Problem
Copy out all lines in the material below that contain the string "agent".

Start of Block

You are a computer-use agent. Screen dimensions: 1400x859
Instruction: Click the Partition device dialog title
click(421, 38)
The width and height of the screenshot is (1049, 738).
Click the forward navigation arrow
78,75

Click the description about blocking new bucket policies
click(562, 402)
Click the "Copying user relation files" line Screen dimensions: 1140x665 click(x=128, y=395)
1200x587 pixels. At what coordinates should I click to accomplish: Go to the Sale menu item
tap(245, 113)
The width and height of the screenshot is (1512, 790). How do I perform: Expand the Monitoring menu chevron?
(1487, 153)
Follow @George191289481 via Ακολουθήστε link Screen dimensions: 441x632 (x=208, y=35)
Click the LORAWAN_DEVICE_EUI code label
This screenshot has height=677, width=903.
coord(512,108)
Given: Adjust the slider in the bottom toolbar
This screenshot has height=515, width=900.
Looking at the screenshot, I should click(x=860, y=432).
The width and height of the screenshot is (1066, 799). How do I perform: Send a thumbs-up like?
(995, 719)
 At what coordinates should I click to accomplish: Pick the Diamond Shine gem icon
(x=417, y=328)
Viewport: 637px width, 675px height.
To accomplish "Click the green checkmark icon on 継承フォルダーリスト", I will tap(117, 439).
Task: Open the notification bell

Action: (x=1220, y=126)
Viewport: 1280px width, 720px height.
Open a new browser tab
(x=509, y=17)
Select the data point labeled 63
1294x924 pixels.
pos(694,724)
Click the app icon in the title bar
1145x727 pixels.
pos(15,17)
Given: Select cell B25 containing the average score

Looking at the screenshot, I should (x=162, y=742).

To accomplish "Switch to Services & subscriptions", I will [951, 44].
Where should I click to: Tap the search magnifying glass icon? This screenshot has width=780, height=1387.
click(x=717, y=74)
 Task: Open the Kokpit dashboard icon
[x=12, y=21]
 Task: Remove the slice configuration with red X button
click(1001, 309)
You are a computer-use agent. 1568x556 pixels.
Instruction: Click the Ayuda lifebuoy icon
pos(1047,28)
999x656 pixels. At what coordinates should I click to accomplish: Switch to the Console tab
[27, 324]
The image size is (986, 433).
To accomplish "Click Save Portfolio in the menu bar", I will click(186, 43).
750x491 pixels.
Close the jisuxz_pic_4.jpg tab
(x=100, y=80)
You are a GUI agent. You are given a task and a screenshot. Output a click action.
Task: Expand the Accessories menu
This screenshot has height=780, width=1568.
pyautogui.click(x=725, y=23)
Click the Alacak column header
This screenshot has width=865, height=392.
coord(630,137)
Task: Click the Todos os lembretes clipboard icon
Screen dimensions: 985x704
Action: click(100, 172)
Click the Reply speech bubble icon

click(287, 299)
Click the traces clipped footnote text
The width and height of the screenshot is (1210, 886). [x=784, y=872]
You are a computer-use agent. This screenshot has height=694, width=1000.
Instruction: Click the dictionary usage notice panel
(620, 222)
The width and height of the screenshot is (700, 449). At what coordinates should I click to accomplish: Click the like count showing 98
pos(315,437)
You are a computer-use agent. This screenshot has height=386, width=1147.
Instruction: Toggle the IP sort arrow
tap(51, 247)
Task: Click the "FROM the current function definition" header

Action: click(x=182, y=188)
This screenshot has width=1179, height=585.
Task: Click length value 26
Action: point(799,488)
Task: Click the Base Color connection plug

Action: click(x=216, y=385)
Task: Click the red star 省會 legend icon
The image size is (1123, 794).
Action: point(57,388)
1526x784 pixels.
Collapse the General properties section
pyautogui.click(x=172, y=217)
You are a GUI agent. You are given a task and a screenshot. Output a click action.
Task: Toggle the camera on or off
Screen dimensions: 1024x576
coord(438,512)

End of Block

Reply
You are a computer-use agent. Screen dimensions: 1400x859
You are a computer-use agent. 1568x556 pixels.
You are a GUI agent. You are given a task and a screenshot. Output a click action.
You are a computer-use agent. This screenshot has height=694, width=1000.
You are a computer-use agent. This screenshot has height=386, width=1147.
You are a GUI agent. You are given a task and a screenshot. Output a click action.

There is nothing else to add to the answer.